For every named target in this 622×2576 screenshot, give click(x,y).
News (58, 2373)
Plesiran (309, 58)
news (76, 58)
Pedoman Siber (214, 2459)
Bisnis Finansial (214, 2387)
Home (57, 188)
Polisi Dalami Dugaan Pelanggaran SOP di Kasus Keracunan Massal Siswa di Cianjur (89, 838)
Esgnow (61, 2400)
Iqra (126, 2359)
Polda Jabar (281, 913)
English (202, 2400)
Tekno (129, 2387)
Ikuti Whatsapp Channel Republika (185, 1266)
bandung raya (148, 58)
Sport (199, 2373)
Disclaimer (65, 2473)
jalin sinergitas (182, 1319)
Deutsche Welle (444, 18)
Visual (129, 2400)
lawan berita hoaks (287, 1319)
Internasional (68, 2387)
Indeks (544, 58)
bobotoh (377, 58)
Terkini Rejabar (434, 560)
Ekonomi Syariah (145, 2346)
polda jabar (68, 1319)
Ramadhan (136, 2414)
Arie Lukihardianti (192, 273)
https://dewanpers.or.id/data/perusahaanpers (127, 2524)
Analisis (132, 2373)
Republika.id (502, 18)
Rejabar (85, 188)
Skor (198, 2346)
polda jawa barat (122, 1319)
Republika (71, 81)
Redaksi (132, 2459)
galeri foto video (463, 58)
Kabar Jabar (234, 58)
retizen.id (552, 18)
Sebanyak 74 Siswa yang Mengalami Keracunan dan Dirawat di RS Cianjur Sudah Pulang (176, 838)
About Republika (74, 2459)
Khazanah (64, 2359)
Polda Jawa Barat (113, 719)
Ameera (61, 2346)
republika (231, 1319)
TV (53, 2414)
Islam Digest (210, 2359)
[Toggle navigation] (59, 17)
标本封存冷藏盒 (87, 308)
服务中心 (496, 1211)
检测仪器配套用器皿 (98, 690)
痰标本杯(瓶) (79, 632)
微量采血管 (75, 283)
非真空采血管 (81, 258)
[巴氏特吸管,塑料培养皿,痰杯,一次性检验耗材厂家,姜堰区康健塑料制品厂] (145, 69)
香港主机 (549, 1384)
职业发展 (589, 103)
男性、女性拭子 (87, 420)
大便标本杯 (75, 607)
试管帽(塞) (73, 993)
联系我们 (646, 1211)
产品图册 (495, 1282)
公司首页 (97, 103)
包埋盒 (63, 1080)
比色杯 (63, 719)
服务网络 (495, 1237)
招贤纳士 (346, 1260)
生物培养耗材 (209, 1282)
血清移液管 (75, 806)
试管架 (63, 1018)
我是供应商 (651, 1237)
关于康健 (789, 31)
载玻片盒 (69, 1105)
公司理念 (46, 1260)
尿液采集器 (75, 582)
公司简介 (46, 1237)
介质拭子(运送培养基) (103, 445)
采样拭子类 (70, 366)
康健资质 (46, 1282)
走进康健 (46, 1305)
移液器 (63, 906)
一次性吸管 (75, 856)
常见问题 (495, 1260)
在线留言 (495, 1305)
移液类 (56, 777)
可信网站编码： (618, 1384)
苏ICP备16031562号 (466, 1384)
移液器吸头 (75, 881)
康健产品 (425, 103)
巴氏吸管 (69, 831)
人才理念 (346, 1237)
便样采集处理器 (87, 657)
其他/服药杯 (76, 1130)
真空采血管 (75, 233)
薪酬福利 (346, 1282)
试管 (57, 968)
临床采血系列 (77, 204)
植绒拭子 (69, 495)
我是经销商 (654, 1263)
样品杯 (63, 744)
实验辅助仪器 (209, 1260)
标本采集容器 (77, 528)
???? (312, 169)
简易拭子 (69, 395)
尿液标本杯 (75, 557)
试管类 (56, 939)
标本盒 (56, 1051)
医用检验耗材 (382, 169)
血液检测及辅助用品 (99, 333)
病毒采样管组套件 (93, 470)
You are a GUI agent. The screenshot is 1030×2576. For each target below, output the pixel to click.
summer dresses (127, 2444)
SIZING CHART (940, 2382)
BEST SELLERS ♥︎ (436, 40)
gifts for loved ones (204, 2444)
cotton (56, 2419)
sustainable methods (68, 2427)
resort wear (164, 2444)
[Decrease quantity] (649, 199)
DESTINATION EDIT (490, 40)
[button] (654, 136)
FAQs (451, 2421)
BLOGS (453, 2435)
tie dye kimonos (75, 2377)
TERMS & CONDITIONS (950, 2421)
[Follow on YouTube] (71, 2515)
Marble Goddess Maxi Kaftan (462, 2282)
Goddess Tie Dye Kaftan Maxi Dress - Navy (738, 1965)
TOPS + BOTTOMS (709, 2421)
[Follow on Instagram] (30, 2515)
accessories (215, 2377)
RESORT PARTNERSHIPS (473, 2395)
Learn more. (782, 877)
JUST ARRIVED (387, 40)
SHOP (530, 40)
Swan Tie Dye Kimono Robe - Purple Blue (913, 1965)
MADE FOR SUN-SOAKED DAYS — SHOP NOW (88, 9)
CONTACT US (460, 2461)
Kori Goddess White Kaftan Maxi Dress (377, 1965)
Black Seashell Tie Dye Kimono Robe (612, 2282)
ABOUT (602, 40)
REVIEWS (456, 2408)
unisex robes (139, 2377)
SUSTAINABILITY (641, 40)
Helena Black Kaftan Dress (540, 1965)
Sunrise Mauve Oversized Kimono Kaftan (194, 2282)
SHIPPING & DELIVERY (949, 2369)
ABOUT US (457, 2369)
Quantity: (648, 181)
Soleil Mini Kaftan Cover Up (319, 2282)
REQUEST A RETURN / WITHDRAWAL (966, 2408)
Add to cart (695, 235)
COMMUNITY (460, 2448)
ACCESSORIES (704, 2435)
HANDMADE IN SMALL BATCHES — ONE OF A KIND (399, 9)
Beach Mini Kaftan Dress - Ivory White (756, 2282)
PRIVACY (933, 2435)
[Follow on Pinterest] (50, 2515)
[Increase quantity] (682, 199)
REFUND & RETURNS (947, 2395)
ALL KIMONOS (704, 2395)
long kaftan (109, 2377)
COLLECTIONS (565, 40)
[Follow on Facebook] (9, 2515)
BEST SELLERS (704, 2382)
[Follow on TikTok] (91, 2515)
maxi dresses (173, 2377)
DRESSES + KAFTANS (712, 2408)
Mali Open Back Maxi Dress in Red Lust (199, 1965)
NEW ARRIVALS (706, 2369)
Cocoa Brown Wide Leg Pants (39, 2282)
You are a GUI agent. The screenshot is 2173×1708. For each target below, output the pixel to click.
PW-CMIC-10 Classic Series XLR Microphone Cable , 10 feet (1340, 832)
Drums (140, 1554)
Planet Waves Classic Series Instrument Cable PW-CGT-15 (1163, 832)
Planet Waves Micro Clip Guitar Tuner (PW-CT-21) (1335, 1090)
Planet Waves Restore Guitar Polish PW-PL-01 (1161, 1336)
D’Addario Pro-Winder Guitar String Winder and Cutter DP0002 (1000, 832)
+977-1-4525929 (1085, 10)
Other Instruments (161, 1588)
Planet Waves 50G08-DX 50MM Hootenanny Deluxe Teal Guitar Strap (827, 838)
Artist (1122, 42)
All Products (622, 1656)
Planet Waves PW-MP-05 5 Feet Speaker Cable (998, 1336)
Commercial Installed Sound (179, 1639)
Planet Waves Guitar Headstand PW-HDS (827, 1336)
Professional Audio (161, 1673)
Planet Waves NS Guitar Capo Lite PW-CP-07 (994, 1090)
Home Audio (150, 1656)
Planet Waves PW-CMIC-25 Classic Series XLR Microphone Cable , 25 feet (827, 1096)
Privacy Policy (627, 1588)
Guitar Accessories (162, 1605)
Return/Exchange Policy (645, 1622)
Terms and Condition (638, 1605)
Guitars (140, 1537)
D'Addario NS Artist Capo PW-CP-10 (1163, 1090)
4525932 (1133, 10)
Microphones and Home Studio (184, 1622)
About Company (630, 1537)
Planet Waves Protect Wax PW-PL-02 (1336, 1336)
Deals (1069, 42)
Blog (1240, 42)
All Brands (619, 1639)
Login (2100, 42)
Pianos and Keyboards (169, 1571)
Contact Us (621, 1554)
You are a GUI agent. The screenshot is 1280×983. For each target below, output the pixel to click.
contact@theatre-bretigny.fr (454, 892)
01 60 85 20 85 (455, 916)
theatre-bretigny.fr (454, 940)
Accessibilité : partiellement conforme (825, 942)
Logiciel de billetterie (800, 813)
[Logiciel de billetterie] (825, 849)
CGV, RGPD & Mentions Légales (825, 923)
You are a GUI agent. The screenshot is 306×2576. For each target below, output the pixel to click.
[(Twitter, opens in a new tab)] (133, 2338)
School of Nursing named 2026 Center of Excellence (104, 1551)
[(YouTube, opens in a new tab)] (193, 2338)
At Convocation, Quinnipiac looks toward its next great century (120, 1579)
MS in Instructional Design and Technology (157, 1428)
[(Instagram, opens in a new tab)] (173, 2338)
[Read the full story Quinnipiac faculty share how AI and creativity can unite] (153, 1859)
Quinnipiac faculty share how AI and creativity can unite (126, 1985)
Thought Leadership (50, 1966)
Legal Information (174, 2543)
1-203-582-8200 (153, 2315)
= = = = =
# [YOUR ASSIGNMENT]
Output the lines above between the one holding "Bisnis Finansial (214, 2387)" and the one holding "公司理念 (46, 1260)", inclusive, with nothing before or after them.

# [ANSWER SECTION]
Bisnis Finansial (214, 2387)
Home (57, 188)
Polisi Dalami Dugaan Pelanggaran SOP di Kasus Keracunan Massal Siswa di Cianjur (89, 838)
Esgnow (61, 2400)
Iqra (126, 2359)
Polda Jabar (281, 913)
English (202, 2400)
Tekno (129, 2387)
Ikuti Whatsapp Channel Republika (185, 1266)
bandung raya (148, 58)
Sport (199, 2373)
Disclaimer (65, 2473)
jalin sinergitas (182, 1319)
Deutsche Welle (444, 18)
Visual (129, 2400)
lawan berita hoaks (287, 1319)
Internasional (68, 2387)
Indeks (544, 58)
bobotoh (377, 58)
Terkini Rejabar (434, 560)
Ekonomi Syariah (145, 2346)
polda jabar (68, 1319)
Ramadhan (136, 2414)
Arie Lukihardianti (192, 273)
https://dewanpers.or.id/data/perusahaanpers (127, 2524)
Analisis (132, 2373)
Republika.id (502, 18)
Rejabar (85, 188)
Skor (198, 2346)
polda jawa barat (122, 1319)
Republika (71, 81)
Redaksi (132, 2459)
galeri foto video (463, 58)
Kabar Jabar (234, 58)
retizen.id (552, 18)
Sebanyak 74 Siswa yang Mengalami Keracunan dan Dirawat di RS Cianjur Sudah Pulang (176, 838)
About Republika (74, 2459)
Khazanah (64, 2359)
Polda Jawa Barat (113, 719)
Ameera (61, 2346)
republika (231, 1319)
TV (53, 2414)
Islam Digest (210, 2359)
[Toggle navigation] (59, 17)
标本封存冷藏盒 (87, 308)
服务中心 (496, 1211)
检测仪器配套用器皿 (98, 690)
痰标本杯(瓶) (79, 632)
微量采血管 (75, 283)
非真空采血管 (81, 258)
[巴氏特吸管,塑料培养皿,痰杯,一次性检验耗材厂家,姜堰区康健塑料制品厂] (145, 69)
香港主机 (549, 1384)
职业发展 (589, 103)
男性、女性拭子 (87, 420)
大便标本杯 (75, 607)
试管帽(塞) (73, 993)
联系我们 (646, 1211)
产品图册 (495, 1282)
公司首页 (97, 103)
包埋盒 (63, 1080)
比色杯 (63, 719)
服务网络 (495, 1237)
招贤纳士 (346, 1260)
生物培养耗材 (209, 1282)
血清移液管 (75, 806)
试管架 (63, 1018)
我是供应商 (651, 1237)
关于康健 (789, 31)
载玻片盒 (69, 1105)
公司理念 (46, 1260)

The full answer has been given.